## AIM OF THE EXERCISE
Only the lines from the one bearing "This screenshot has height=606, width=1116." through the end of the listing belong in your response, restated word for word and without pictures.

━━━━━━━━━━

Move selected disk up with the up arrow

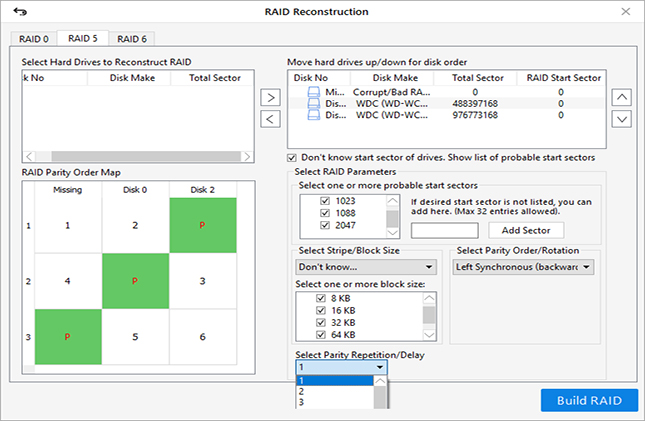[x=622, y=98]
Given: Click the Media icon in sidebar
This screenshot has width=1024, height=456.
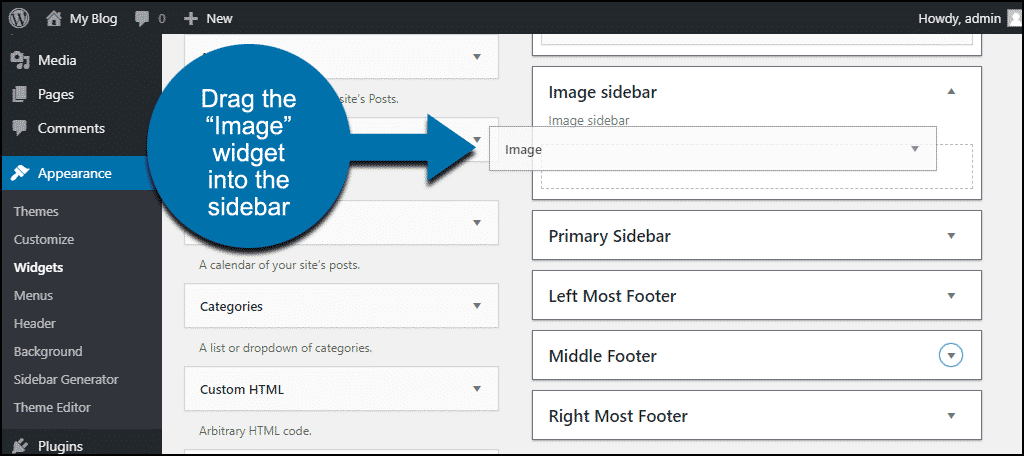Looking at the screenshot, I should click(x=21, y=60).
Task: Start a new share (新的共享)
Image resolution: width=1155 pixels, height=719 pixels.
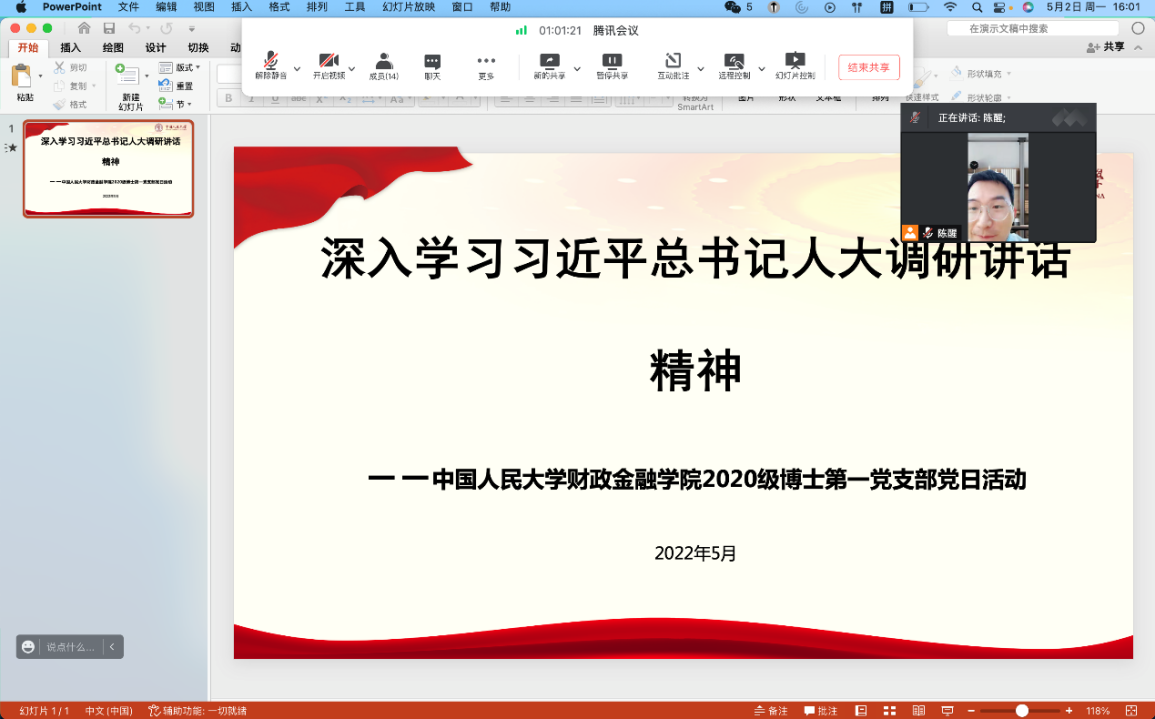Action: point(548,66)
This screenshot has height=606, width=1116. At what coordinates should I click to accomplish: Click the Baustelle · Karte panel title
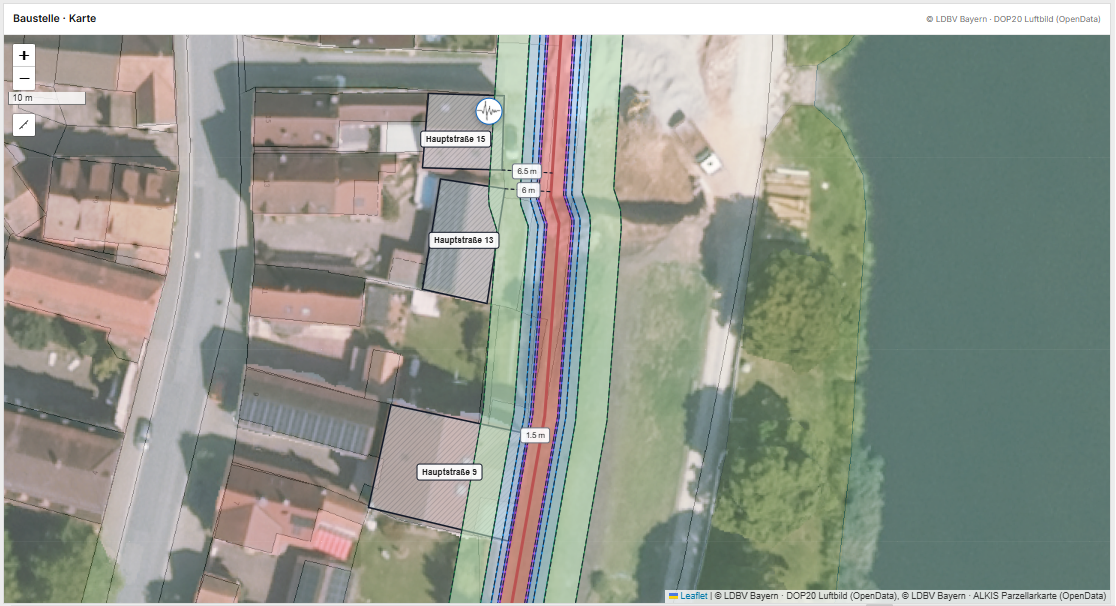55,19
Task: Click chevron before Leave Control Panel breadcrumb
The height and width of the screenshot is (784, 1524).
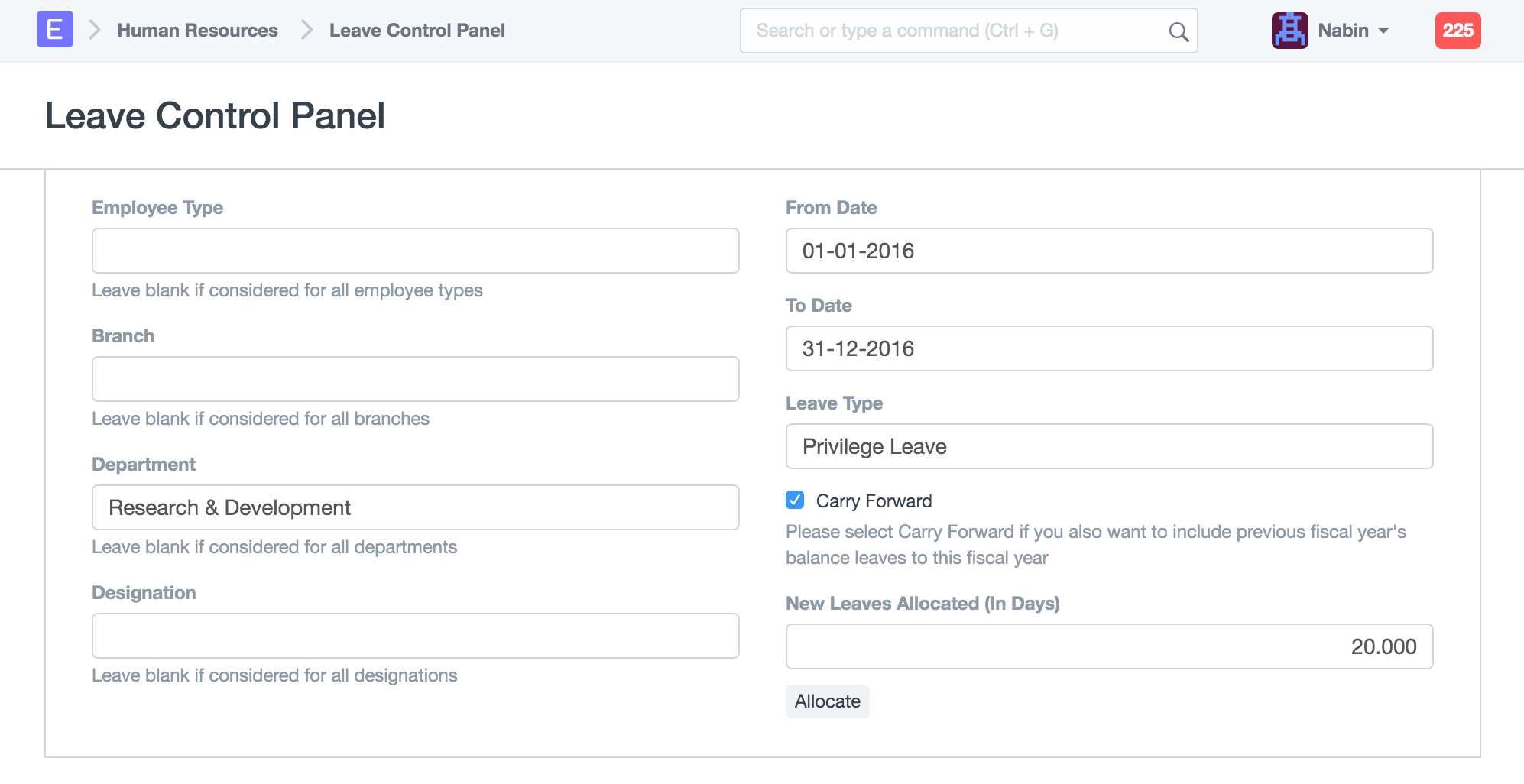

━━━━━━━━━━

## WRITTEN SOLUTION
This screenshot has height=606, width=1116. At what coordinates should I click to accomplish: Click the Baustelle · Karte panel title
55,19
Task: Click chevron before Leave Control Panel breadcrumb
The height and width of the screenshot is (784, 1524).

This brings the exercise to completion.